▶ _What is expected_:
Extend the article on gum disease bacteria and Alzheimer's, writing on from its final sentence.

▶ _Provided text_:
※

Science 3 min read

Gum Disease Bacteria May Be Responsible for Alzheimer's

Researchers may have found a link between gum disease and Alzheimer's. | Image By Radu Bercan |

Researchers may have found a link between gum disease and Alzheimer's. | Image By Radu Bercan |

New research shows that poor oral health is believed to be a risk factor in Alzheimer’s disease. But, scientists are just not sure how the gum disease bacteria fits into the whole equation. Let’s start at the beginning.

It began with Cortexyme Inc. teaming up with a couple of labs in the United States, Europe, Australia, and New Zealand. Their goal was simple; to prove that a gum disease-causing bacteria played a role in Alzheimer’s disease. So, they started testing brains and spinal fluids of deceased and diagnosed patients.

The result confirmed their beliefs. Not only did they discover P.Gingivitis in the brain of deceased Alzheimer’s people, but they also noticed the microbe in living patient’s spinal fluids.

※

▶ _Data to examine_:
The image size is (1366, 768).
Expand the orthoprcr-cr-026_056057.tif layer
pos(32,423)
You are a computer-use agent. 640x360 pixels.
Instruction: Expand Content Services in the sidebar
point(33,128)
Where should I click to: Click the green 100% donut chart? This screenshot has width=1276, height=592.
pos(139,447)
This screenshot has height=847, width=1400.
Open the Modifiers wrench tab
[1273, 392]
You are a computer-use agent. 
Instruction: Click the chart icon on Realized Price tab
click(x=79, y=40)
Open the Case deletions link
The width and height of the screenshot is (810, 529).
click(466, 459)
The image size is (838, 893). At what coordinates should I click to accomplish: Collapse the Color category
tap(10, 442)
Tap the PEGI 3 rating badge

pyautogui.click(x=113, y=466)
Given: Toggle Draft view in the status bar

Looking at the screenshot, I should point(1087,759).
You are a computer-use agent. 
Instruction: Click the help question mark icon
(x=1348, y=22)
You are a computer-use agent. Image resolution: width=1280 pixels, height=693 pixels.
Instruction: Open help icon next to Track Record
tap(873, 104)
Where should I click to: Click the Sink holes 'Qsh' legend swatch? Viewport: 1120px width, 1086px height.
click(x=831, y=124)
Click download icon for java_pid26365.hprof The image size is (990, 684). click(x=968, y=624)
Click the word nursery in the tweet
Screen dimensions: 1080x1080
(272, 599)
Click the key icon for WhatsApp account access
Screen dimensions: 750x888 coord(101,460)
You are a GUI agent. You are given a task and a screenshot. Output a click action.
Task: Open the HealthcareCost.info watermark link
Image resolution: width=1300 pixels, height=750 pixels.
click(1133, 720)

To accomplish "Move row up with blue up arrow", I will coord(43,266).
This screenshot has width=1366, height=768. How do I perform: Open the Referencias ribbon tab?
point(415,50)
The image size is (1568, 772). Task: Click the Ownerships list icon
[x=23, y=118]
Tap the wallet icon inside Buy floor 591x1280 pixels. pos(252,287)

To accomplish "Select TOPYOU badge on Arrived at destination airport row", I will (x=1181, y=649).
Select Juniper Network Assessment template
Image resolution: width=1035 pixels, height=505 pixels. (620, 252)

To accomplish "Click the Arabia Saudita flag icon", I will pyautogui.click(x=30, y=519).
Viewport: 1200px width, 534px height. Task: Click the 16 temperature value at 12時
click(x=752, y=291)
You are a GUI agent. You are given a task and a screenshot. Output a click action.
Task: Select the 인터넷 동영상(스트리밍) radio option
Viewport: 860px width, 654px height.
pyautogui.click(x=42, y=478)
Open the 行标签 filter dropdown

※

▶ _Exercise response_:
Out of over 50 Alzheimer’s brain samples tested, more than 90 percent had the toxic enzyme that’s produced by a bacteria called gingipains. Furthermore, the scientist noticed that Alzheimer’s-linked proteins tau and ubiquitin are more present in brains with more gingipains. In other words, the more gingipains present, the higher the tau and ubiquitin.

There was just one thing to left to do; the scientists had to confirm the link between gingipains and Alzheimer’s. And that’s what the experiment did.

How the Scientists Linked Gingipains with Alzheimer’s

To explore the bacteria’s link to the disease, the researcher’s had to infect some healthy mice first. They swabbed the rodent’s gum with P. Gingivitis every other day for six weeks to establish the infection. So, what was the result?

The experiment revealed that P. Gingivitis could travel from the mouth to the brain. Also, the researchers noticed that gingipains destroy brain neurons. Finally, P.Gingivitis also boosts a component of brain plagues called Amyloid Beta, which has been associated with Alzheimer’s in the past.

According to Stephen Dominy, co-founder of Cortexyme, The study proves that P. Gingivitis causes Alzheimer’s.

Read More: No More Fake Teeth: Dentists Regrow Teeth in Labs

A Possible Cure for Alzheimer’s?

Upon further testing, the scientists discovered that drugs that bind Gingipains cleared the bacteria. Even better, it reduces the Amyloid Beta production, and as a result, brain degeneration too.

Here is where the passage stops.